**GOAL 1:**
According to the pipeline documentation, what is a Pipeline?
**GOAL 2:**
Carry on the pipeline documentation from its last line shown.

Pipeline

Pipelines are used by the Transformation Engine to orchestrate Sources, Transformers, Sinks, and Datasets.

Overview

A Pipeline is a directed graph that describes how Sources, Transformers, Sinks, and Datasets should be connected together in the runtime environment. Creating a Pipeline involves configuring each Transformer according to the Transformer Template that it was registered with. When a Pipeline is submitted, runtime validation is performed to ensure the graph makes sense; validation can fail for several reasons:

  • The configuration for a Transformer is incomplete according to its Transformer Template.

  • An input or output connection on a Transformer is of the wrong type (for example, connecting an INTERNAL_KAFKA Dataset to an input of type INTERNAL_ICEBERG).

  • An underlying storage medium in [R]DP is unavailable to be used by the Transformation Engine.

Data Model

Like Transformer Templates, Pipelines are represented as JSON objects that document the desired Transformers, Datasets, and connections. To dig deeper, take the example Pipeline shown earlier:

Example Pipeline

The equivalent JSON object to represent this Pipeline looks like:

{
    "uid": "6d769fce-fa56-402c-bc36-36ffd69b7b3b",
    "name": "Developer Demo",
    "description": "",
    "state": "inactive",
    "priority": "LOW",
    "security_markings": "UNCLASSIFIED",
    "mock": false,
    "created_by": "urn:rdp:keycloak-user:admin",
    "annotations": [
        {
            "key": "rdp.catalog.datasource",
            "value": "fe02644a-2c10-4e7e-a9b0-3eaad32ccea7"

**PROVIDED MATERIAL:**
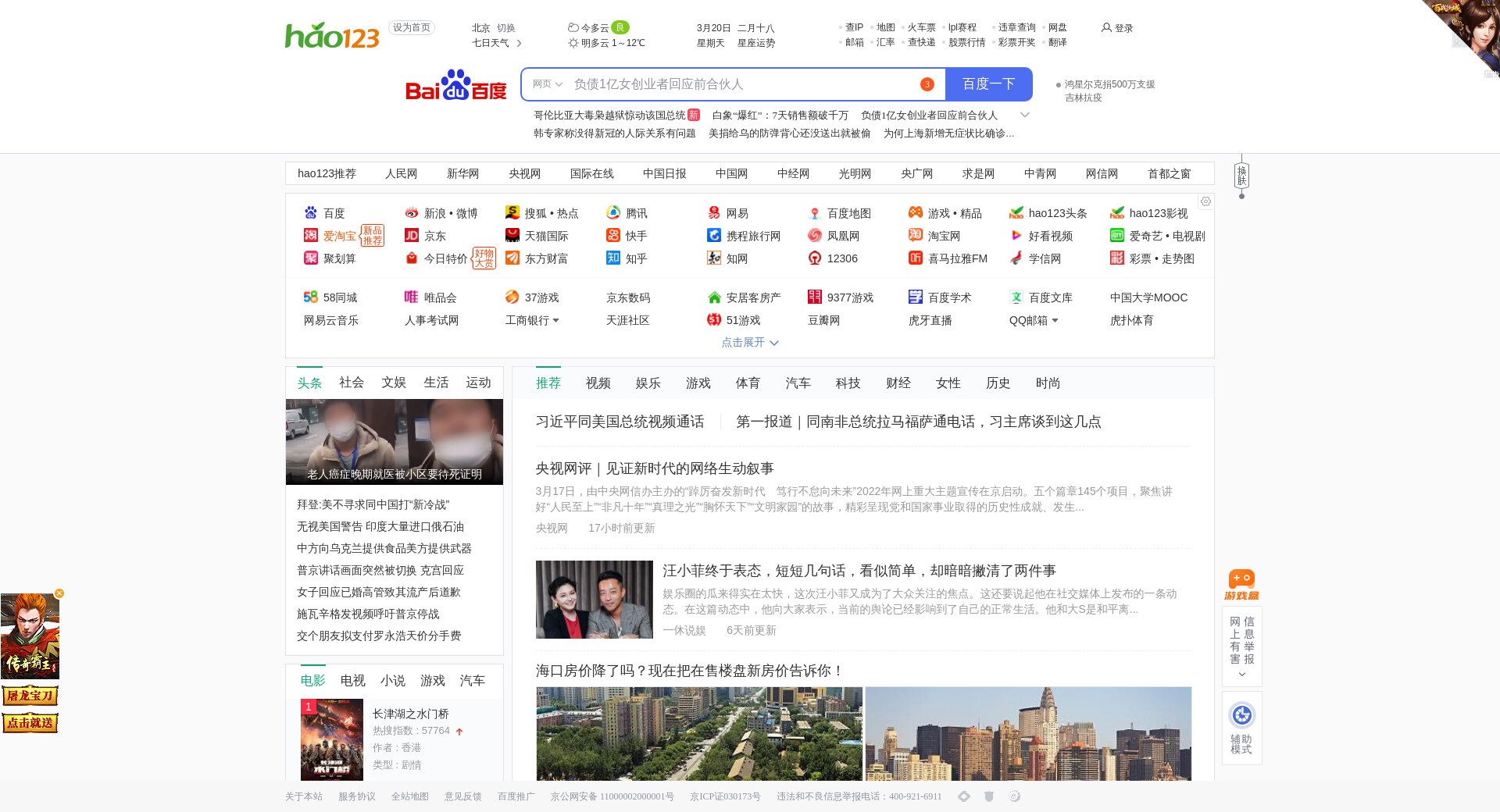The height and width of the screenshot is (812, 1500).
Task: Select the 电视 tab in rankings
Action: coord(352,681)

**TASK RESULT 1:**
A directed graph that describes how Sources, Transformers, Sinks, and Datasets should be connected together in the runtime environment.

**TASK RESULT 2:**
        },
        {
            "key": "rdp.catalog.enablement",
            "value": "fd36293f-42bd-4d55-8a2b-eb266987acc7"
        },
        {
            "key": "rdp.catalog.dataset",
            "value": "18120485-b5d6-4964-9337-309613476e0f"
        }
    ],
    "transformers": [
        {
            "uid": "6be9e029-10d2-4eb5-8132-c4dece414bc2",
            "display_name": "TAK Consumer",
            "description": "Consumes Cursor on Target (CoT) XML messages from TAK.",
            "configuration": {
                "environment": {
                    "CLASSIFICATION_LEVEL": "UNCLASSIFIED",
                    "LOG_LEVEL": "info",
                    "SECURITY_MARKING": "add",
                    "SHUTDOWN_TIMEOUT": "30s",
                    "TAK_CONNECT_TIMEOUT_MS": "10000",
                    "TAK_ENDPOINT": "some-tak-server.com:8089",
                    "TAK_INSECURE_SKIP_VERIFY": "false",
                    "TAK_PROTOCOL": "auto",
                    "TAK_READ_TIMEOUT_MS": "0",
                    "TAK_RECONNECT_BACKOFF_MS": "1000",
                    "TAK_RECONNECT_MAX_BACKOFF_MS": "30000",
                    "TAK_RECONNECT_MAX_RETRIES": "5",
                    "TAK_TLS_ENABLED": "true",
                    "TAK_WRITE_TIMEOUT_MS": "5000"
                },
                "replicas": 1
            },
            "position": {
                "x": -948,
                "y": 458.6666666666666
            }
        },
        {
            "uid": "3e9efa01-4953-49c7-a08a-4fa64443bcfc",
            "display_name": "CoT XML to WDM Protobuf",
            "description": "Converts Cursor-on-Target (CoT) XML messages to Raft Warfighting Data Model (WDM) protobuf.",
            "configuration": {
                "environment": {
                    "CLASSIFICATION_LEVEL": "UNCLASSIFIED",
                    "LOG_LEVEL": "info",
                    "SECURITY_MARKING": "add",
                    "WDM_SIMULATED": "false"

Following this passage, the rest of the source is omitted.